Each border crossing brings a surprise: this time, across the barbed wire fences of Wagah-Attari, India welcomed us with music.
Every day at 4.30pm, the hour the Pakistani-Indian border closes, hundreds of onlookers come to fill the purpose-built auditorium, wave the national flag, shout "long live Hindustan!," and dance to the sound of loudspeakers booming out Indian pop. The daily closing of the border - a simple procedure in most countries - has become a tradition, a celebration that lasts for hours, and an important tourist attraction. Is it all just out of pure love of a party - or are the Indians trying to provoke their Pakistani neighbours with whom they are in conflict over Kashmir?

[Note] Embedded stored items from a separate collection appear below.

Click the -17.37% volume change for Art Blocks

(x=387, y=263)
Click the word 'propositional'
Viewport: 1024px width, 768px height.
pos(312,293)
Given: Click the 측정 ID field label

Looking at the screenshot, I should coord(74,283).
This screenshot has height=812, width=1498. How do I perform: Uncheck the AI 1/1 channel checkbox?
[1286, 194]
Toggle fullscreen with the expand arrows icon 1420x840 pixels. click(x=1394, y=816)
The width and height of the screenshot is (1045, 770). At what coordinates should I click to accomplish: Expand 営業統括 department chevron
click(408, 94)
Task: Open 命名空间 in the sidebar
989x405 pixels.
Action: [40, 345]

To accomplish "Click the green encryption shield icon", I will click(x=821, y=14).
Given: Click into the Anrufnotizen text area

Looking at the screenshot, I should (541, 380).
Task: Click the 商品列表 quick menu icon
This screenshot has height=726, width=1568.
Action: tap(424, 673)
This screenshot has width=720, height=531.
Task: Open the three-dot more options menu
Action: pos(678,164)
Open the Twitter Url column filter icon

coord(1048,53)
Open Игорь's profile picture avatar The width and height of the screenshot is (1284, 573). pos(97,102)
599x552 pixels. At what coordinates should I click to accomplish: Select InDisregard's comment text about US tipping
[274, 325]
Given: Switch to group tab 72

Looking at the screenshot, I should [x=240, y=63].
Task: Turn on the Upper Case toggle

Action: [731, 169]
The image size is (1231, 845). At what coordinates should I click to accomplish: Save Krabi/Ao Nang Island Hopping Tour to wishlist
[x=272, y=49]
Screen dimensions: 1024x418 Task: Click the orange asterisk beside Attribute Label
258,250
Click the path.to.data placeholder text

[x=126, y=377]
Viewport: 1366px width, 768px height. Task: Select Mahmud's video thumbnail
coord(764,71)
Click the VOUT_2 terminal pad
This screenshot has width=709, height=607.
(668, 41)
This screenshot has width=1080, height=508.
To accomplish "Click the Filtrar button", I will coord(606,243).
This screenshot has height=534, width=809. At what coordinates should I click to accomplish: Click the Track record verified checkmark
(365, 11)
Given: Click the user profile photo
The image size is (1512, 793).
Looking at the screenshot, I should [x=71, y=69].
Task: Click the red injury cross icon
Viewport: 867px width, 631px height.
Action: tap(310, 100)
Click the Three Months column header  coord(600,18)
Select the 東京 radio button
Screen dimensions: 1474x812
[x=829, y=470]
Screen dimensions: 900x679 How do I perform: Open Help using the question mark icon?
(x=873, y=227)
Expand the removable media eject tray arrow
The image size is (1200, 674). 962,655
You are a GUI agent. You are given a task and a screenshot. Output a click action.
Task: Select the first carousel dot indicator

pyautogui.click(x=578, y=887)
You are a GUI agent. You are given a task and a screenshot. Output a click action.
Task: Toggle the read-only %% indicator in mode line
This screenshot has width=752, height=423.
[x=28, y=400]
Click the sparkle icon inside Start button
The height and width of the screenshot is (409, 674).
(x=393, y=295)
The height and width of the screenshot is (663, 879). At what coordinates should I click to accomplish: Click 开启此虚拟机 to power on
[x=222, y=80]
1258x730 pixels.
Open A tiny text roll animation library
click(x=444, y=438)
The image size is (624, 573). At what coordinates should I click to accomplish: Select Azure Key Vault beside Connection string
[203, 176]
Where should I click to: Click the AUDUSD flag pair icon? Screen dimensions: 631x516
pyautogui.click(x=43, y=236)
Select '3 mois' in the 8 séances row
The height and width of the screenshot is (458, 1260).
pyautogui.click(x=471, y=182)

Thirty kilometres down the road, in Amritsar, we realise that the party atmosphere and the hospitality are not a show: they really are characteristic of India and of Indians. The Golden Temple, the sacred site of the Sikhs, one of the many religious groups making up India, is the best evidence of this. Both pilgrims and travellers can sleep and eat here for free, as they can in other Sikh temples, in an atmorphere of peace that contrasts with the chaos of the streets outside. The next morning, we walk out of the temple straight into a street parade in honour of the 4th Nanak, the Sikh founder of the Golden Temple - more colourful costumes, drumming and singing. Long live cultural diversity!